THE VFA PIONEER HISTORIES PROJECT
“My Art Feeds My Activism – And My Activism Feeds My Art “
Excerpt from Suzanne’s Q & A after Speaking at Creative Mornings St. Pete, March 2018
Questions from audience members after Suzanne’s presentation
Question: You are an incredibly inspiring person and I just want to let you know that. How do you feel about the future of feminism as it’s happening right now in terms of intersectionality and all those different movements? What is your perspective?
Suzanne: We had the first wave – my father’s sister was a first waver. And we had the second wave and then we had the third wave. The third wave didn’t like the second wave. They didn’t. Kate Millet was looking for a job at a university and they told her that she was passé. Now you may not know who Kate Millet was but you need to look her up. A lot of people don’t even know that Betty Friedan wrote The Feminine Mystique. Look at that too because that was very helpful to me. You know I had a chance to meet a lot of fourth wavers. I am now a fourth waver. I had a chance to meet many fourth wavers.
People said women seem to be going backwards – and I said just you wait. I mean first of all “MeToo” – you know this has been going on a long time but now we’re speaking out. Time’s up – we’re speaking out. I think America is going to prove to the world that we know how to save our democracy and it’s because of the women. There’s a saying, never underestimate the power of a woman. Never underestimate the power of a woman and her children because that’s what we have now. Is there another question?
Question: I’m Paul, thanks for the great talk. I was curious about a recipe perhaps for sustaining these types of movements not only just activating them.
Suzanne: I’ll tell you, when I came back to Connecticut over the summer there was a reunion of Connecticut feminists, The Veteran Feminists of America and these were all people close to my age, some who are really really famous. And we all – many of us had a chance to speak and I’ve got to tell you those women are still at it. I think that when you’ve gotten – it’s such a deep commitment, I mean when you hear these young high school kids talk they know they’re in it for the rest of their lives.
I think when you make that move – that woman who looked at the shift’ print, I still don’t know what’s going be asked of me because we still don’t know what kind of danger we’re going be in or we are in. I when I feel the energy of your energy – I just know – you’re not going to let this pass. I feel hopeful, really hopeful. Listen I couldn’t have gotten pregnant if I didn’t feel hope.

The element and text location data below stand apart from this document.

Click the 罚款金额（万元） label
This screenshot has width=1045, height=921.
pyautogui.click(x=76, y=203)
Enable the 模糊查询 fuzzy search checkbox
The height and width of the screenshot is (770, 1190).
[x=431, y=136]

Question: I wanted to thank you for organizing the St. Pete Woman’s March. I was there that day with my husband and friends and it was a really incredible experience. Thank you. My question is – I happen to be eight-and-a-half months pregnant now and what are your thoughts on raising a feminist son?
Suzanne: You better! And I think it’s easier now. It will be easier now because when I started organizing for the second wave – someone told me that on TV last night, one of the Parkland fathers whose child had died said that he was fearless. And I would say that after my personal ordeal I became fearless. I could go out in front of any – I just didn’t even care – believe me I was attacked and I just didn’t care.
I used to wake up in the morning and my first thought was – Joan of Arc – what are they going to do to me? I didn’t know and during the March I got one piece of hate mail after I told people that I was 82 years old – 81 last year. I got this letter with of course no return address and it said you know you’re 81 years old – have you thought that you’re going to hell? That was nothing. I saved it – it’s an artifact. But it’ll be a lot easier. First of all, there’s so much more support out there. Before it was a lot harder.
Wrap up: I think we’re going have to stop but you can feel free to rush Suzanne and ask her all the questions that are really in your heart after this.
Suzanne: Thank you for the privilege of sharing.